As reported on CBC News, after the 2016 Horse River wildfire that burned down more than 2,400 structures in Fort McMurray, residents of the 40-unit Winchester Greens condominium building considered themselves among the lucky ones.
Their apartment-style units didn’t burn, but the condo board did claim $246,000 of smoke damage on its insurance.
Three years later, the condo board is struggling to find insurance coverage, in part because of that wildfire claim.
Under Alberta law, condominium boards must carry insurance on all units and common property against loss resulting from destruction or damage caused by fire, lightning, windstorms, hail, explosions, water damage and other perils.
The coverage must be for replacement cost value. Owners pay the insurance costs through their condo fees.
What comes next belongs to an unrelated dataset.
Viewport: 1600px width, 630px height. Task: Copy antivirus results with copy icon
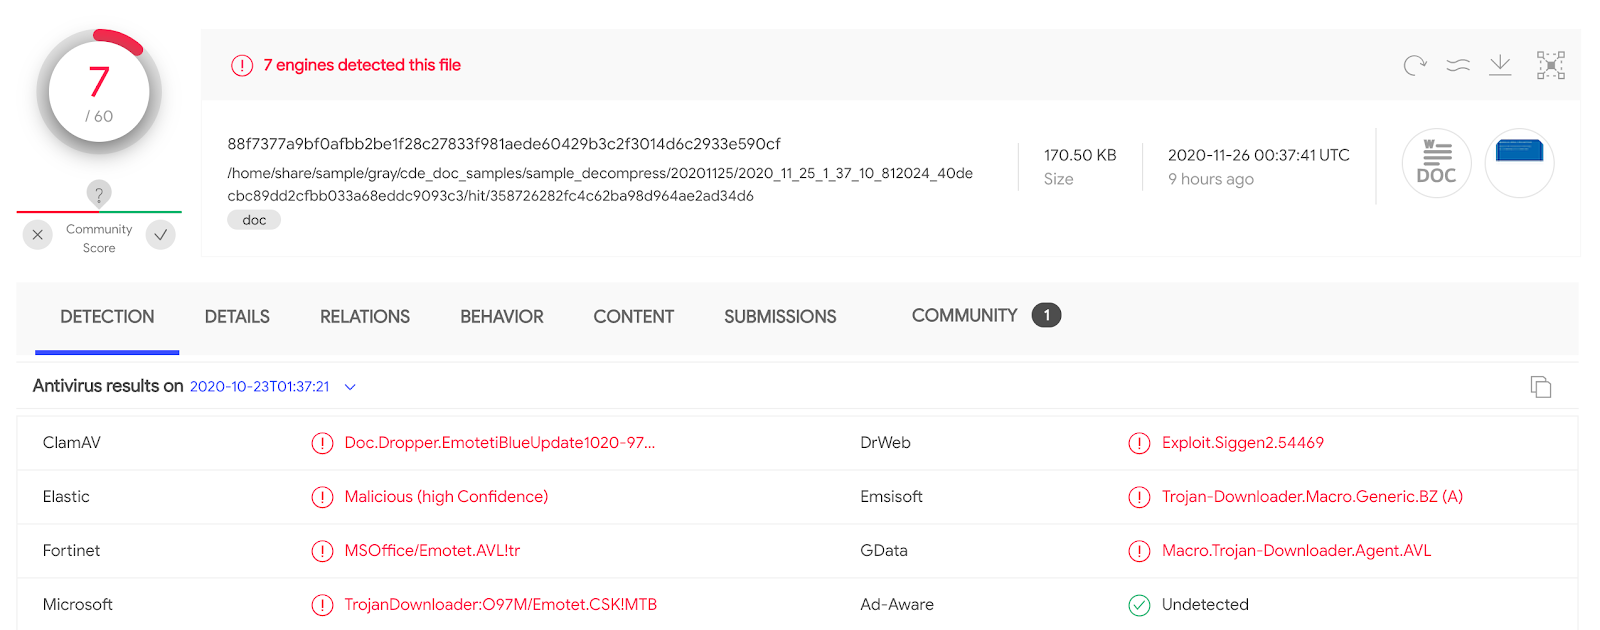click(x=1541, y=387)
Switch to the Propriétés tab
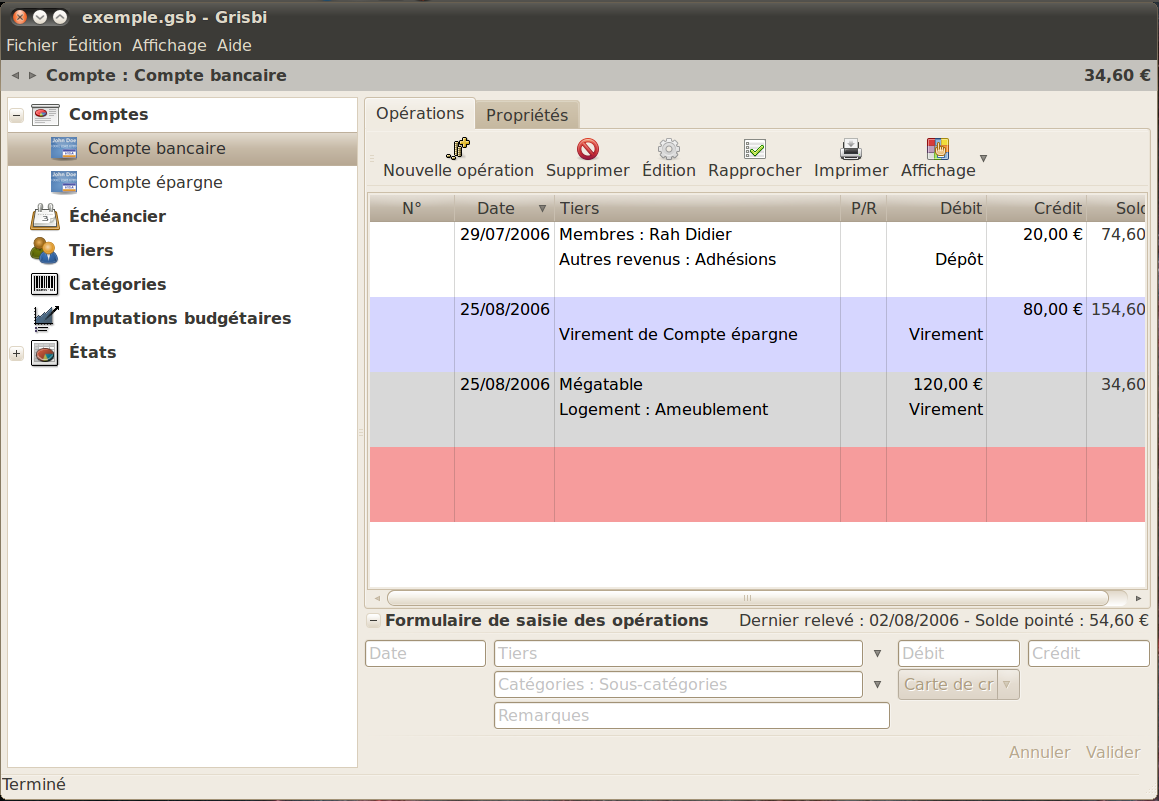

David Thompson, who sits on the Winchester Greens condo board, said near the end of September the board received a letter from its insurance company, Wawanesa, which declined to renew the building’s insurance.
“My initial response was, ‘How could this be possible that you cannot get insurance for a condo building?'” said Thompson, who owns one unit in the building.
Since then, ReMax, which manages the property, has been trying to find insurance to cover the building, but so far nothing suitable has been found.
Previously, the premium for the entire building was $28,403. The building’s replacement cost is valued at $18 million.
The insurance runs out on Oct. 30.
“If anything goes wrong, if we have water issues or flooding or fire … We would potentially lose everything,” Thompson said.
Wawanesa officials declined comment on the Winchester Greens situation.